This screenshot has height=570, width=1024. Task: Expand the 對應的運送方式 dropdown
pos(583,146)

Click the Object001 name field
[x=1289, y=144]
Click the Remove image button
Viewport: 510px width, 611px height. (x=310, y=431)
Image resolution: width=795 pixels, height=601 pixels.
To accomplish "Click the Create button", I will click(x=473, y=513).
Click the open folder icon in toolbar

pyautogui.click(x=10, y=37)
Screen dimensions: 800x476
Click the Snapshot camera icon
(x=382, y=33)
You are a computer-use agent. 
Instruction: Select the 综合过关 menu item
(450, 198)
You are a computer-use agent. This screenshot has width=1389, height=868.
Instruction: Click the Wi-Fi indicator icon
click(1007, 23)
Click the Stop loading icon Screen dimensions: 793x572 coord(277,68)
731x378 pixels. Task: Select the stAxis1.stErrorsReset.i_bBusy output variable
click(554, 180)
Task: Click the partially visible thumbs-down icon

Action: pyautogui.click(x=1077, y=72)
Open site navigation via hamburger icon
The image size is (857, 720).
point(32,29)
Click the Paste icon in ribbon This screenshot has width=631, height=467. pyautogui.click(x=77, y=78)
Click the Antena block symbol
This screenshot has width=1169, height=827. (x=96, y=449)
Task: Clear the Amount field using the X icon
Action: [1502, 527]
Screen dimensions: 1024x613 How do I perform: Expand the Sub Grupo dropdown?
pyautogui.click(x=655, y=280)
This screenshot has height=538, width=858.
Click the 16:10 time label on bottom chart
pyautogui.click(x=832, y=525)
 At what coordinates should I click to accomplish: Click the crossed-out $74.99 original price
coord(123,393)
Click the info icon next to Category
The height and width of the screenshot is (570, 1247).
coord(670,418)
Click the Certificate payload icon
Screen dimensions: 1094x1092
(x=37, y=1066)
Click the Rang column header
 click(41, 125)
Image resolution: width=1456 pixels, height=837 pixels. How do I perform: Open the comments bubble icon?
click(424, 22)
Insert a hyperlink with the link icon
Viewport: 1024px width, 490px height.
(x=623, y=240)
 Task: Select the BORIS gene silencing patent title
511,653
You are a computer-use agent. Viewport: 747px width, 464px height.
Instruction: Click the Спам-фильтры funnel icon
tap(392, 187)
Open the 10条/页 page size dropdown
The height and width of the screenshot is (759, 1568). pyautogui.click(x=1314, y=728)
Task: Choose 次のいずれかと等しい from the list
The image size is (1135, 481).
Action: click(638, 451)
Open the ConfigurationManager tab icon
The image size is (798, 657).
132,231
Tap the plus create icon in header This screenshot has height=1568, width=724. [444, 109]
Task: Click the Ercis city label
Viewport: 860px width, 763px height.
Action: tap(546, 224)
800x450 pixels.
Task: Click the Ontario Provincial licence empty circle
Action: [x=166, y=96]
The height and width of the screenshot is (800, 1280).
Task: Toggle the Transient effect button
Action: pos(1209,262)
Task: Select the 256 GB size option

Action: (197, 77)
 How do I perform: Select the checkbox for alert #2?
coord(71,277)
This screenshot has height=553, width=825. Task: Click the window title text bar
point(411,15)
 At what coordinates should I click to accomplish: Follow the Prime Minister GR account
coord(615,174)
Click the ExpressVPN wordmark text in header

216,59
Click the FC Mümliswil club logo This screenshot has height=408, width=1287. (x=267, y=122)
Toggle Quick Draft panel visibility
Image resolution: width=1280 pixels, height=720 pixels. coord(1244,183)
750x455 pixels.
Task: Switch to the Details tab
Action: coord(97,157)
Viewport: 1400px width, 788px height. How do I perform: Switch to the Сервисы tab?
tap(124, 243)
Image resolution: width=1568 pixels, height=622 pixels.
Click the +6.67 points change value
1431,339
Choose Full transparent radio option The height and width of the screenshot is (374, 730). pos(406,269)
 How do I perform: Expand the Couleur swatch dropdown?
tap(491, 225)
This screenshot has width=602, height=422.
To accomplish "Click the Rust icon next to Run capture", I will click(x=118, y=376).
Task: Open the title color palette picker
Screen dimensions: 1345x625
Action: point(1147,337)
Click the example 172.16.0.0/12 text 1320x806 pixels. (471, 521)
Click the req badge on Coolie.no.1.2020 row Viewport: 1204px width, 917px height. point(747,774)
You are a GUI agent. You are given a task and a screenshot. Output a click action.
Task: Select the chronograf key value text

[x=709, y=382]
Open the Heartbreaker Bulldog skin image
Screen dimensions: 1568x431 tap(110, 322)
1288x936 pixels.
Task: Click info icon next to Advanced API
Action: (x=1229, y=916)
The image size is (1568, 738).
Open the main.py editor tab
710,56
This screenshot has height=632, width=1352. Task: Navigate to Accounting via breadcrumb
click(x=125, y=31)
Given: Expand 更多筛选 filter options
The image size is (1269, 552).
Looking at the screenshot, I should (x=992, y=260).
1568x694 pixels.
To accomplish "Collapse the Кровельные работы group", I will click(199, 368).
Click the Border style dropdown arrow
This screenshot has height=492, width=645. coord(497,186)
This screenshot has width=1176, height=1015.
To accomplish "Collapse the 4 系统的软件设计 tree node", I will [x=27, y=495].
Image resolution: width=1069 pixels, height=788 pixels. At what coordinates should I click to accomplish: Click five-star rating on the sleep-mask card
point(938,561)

□ □ □

Keeping each line intact, set down the entire listing once more.

This screenshot has height=570, width=1024. Task: Expand the 對應的運送方式 dropdown
pos(583,146)

Click the Object001 name field
[x=1289, y=144]
Click the Remove image button
Viewport: 510px width, 611px height. (x=310, y=431)
Image resolution: width=795 pixels, height=601 pixels.
To accomplish "Click the Create button", I will click(x=473, y=513).
Click the open folder icon in toolbar

pyautogui.click(x=10, y=37)
Screen dimensions: 800x476
Click the Snapshot camera icon
(x=382, y=33)
You are a computer-use agent. 
Instruction: Select the 综合过关 menu item
(450, 198)
You are a computer-use agent. This screenshot has width=1389, height=868.
Instruction: Click the Wi-Fi indicator icon
click(1007, 23)
Click the Stop loading icon Screen dimensions: 793x572 coord(277,68)
731x378 pixels. Task: Select the stAxis1.stErrorsReset.i_bBusy output variable
click(554, 180)
Task: Click the partially visible thumbs-down icon

Action: pyautogui.click(x=1077, y=72)
Open site navigation via hamburger icon
The image size is (857, 720).
point(32,29)
Click the Paste icon in ribbon This screenshot has width=631, height=467. pyautogui.click(x=77, y=78)
Click the Antena block symbol
This screenshot has width=1169, height=827. (x=96, y=449)
Task: Clear the Amount field using the X icon
Action: [1502, 527]
Screen dimensions: 1024x613 How do I perform: Expand the Sub Grupo dropdown?
pyautogui.click(x=655, y=280)
This screenshot has height=538, width=858.
Click the 16:10 time label on bottom chart
pyautogui.click(x=832, y=525)
 At what coordinates should I click to accomplish: Click the crossed-out $74.99 original price
coord(123,393)
Click the info icon next to Category
The height and width of the screenshot is (570, 1247).
coord(670,418)
Click the Certificate payload icon
Screen dimensions: 1094x1092
(x=37, y=1066)
Click the Rang column header
 click(41, 125)
Image resolution: width=1456 pixels, height=837 pixels. How do I perform: Open the comments bubble icon?
click(424, 22)
Insert a hyperlink with the link icon
Viewport: 1024px width, 490px height.
(x=623, y=240)
 Task: Select the BORIS gene silencing patent title
511,653
You are a computer-use agent. Viewport: 747px width, 464px height.
Instruction: Click the Спам-фильтры funnel icon
tap(392, 187)
Open the 10条/页 page size dropdown
The height and width of the screenshot is (759, 1568). pyautogui.click(x=1314, y=728)
Task: Choose 次のいずれかと等しい from the list
The image size is (1135, 481).
Action: click(638, 451)
Open the ConfigurationManager tab icon
The image size is (798, 657).
132,231
Tap the plus create icon in header This screenshot has height=1568, width=724. [444, 109]
Task: Click the Ercis city label
Viewport: 860px width, 763px height.
Action: tap(546, 224)
800x450 pixels.
Task: Click the Ontario Provincial licence empty circle
Action: [x=166, y=96]
The height and width of the screenshot is (800, 1280).
Task: Toggle the Transient effect button
Action: pos(1209,262)
Task: Select the 256 GB size option

Action: (197, 77)
 How do I perform: Select the checkbox for alert #2?
coord(71,277)
This screenshot has height=553, width=825. Task: Click the window title text bar
point(411,15)
 At what coordinates should I click to accomplish: Follow the Prime Minister GR account
coord(615,174)
Click the ExpressVPN wordmark text in header

216,59
Click the FC Mümliswil club logo This screenshot has height=408, width=1287. (x=267, y=122)
Toggle Quick Draft panel visibility
Image resolution: width=1280 pixels, height=720 pixels. coord(1244,183)
750x455 pixels.
Task: Switch to the Details tab
Action: coord(97,157)
Viewport: 1400px width, 788px height. How do I perform: Switch to the Сервисы tab?
tap(124, 243)
Image resolution: width=1568 pixels, height=622 pixels.
Click the +6.67 points change value
1431,339
Choose Full transparent radio option The height and width of the screenshot is (374, 730). pos(406,269)
 How do I perform: Expand the Couleur swatch dropdown?
tap(491, 225)
This screenshot has width=602, height=422.
To accomplish "Click the Rust icon next to Run capture", I will click(x=118, y=376).
Task: Open the title color palette picker
Screen dimensions: 1345x625
Action: point(1147,337)
Click the example 172.16.0.0/12 text 1320x806 pixels. (471, 521)
Click the req badge on Coolie.no.1.2020 row Viewport: 1204px width, 917px height. point(747,774)
You are a GUI agent. You are given a task and a screenshot. Output a click action.
Task: Select the chronograf key value text

[x=709, y=382]
Open the Heartbreaker Bulldog skin image
Screen dimensions: 1568x431 tap(110, 322)
1288x936 pixels.
Task: Click info icon next to Advanced API
Action: (x=1229, y=916)
The image size is (1568, 738).
Open the main.py editor tab
710,56
This screenshot has height=632, width=1352. Task: Navigate to Accounting via breadcrumb
click(x=125, y=31)
Given: Expand 更多筛选 filter options
The image size is (1269, 552).
Looking at the screenshot, I should (x=992, y=260).
1568x694 pixels.
To accomplish "Collapse the Кровельные работы group", I will click(199, 368).
Click the Border style dropdown arrow
This screenshot has height=492, width=645. coord(497,186)
This screenshot has width=1176, height=1015.
To accomplish "Collapse the 4 系统的软件设计 tree node", I will [x=27, y=495].
Image resolution: width=1069 pixels, height=788 pixels. At what coordinates should I click to accomplish: Click five-star rating on the sleep-mask card
point(938,561)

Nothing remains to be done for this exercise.